I know there exist functions for computing the size of the connected components of a graph in NetworkX. You can add attributes to a node. In Axelrod's model for dissemination of culture, an interesting measurement is the size of the largest connected component whose nodes share several attributes. Is there a way of doing that in NetworkX? For example, let's say we have a population represented through a network. Each node has attributes of hair color and skin color. How can I get the size of the largest component of nodes such that in that subgraph each and every node has the same hair and skin color? Thank you


For general data analysis, it's best to use pandas. Use a graph library like networkx or graph-tool to determine the connected components, and then load that info into a DataFrame that you can analyze. In this case, the pandas groupby and nunique (number of unique elements) features will be useful.

Here's a self-contained example using graph-tool (using this network).
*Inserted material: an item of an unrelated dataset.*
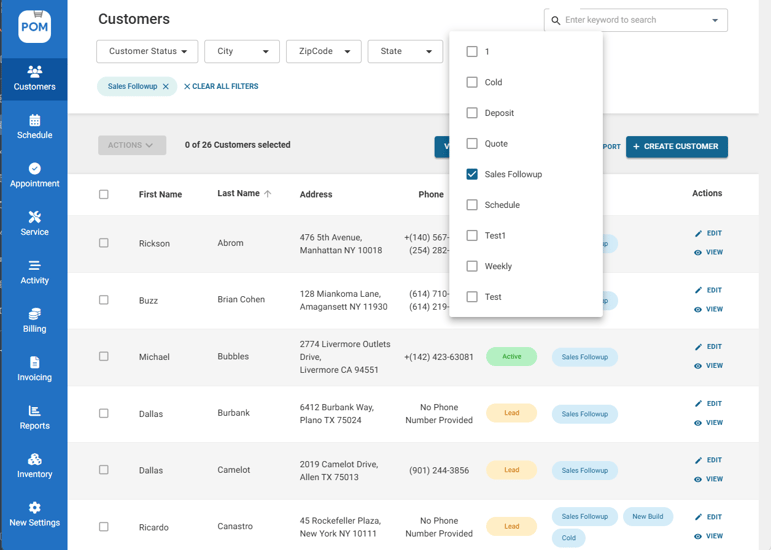The image size is (771, 550).
Task: Tick the select-all checkbox in table header
Action: (104, 194)
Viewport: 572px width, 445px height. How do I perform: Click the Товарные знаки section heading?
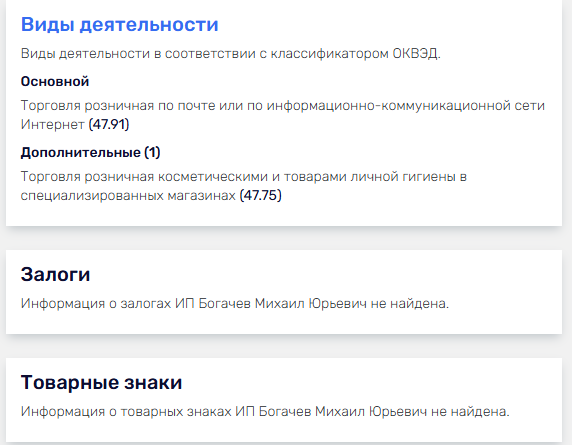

You could also compute the connected components via networkx.

import numpy as np
import pandas as pd
import graph_tool.all as gt

# Download an example graph
g = gt.collection.ns["baseball", 'user-provider']

# Extract the player names
names = g.vertex_properties['name'].get_2d_array([0])[0]

# Extract connected component ID for each node
cc, cc_sizes = gt.label_components(g)

# Load into a DataFrame
players = pd.DataFrame({
    'id': np.arange(g.num_vertices()),
    'name': names,
    'cc': cc.a

# Create some random attributes
players['hair'] = np.random.choice(['purple', 'pink'], size=len(players))
players['skin'] = np.random.choice(['green', 'blue'], size=len(players))

# For the sake of this example, manipulate the data so
# that some groups are homogenous with respect to some attributes.
players.loc[players['cc'] == 2, 'hair'] = 'purple'
players.loc[players['cc'] == 2, 'skin'] = 'blue'

players.loc[players['cc'] == 4, 'hair'] = 'pink'
players.loc[players['cc'] == 4, 'skin'] = 'green'

# Now determine how many unique hair and skin colors we have in each group.
group_stats = players.groupby('cc').agg({
    'hair': 'nunique',
    'skin': ['nunique', 'size']

# Simplify the column names
group_stats.columns = ['hair_colors', 'skin_colors', 'player_count']

# Select homogenous groups, i.e. groups for which only 1 unique
# hair color is present and 1 unique skin color is present
homogenous = group_stats.query('hair_colors == 1 and skin_colors == 1')

# Sort from large groups to small groups
homogenous = homogenous.sort_values('player_count', ascending=False)

That prints the following:

    hair_colors  skin_colors  player_count
4             1            1             4
2             1            1             3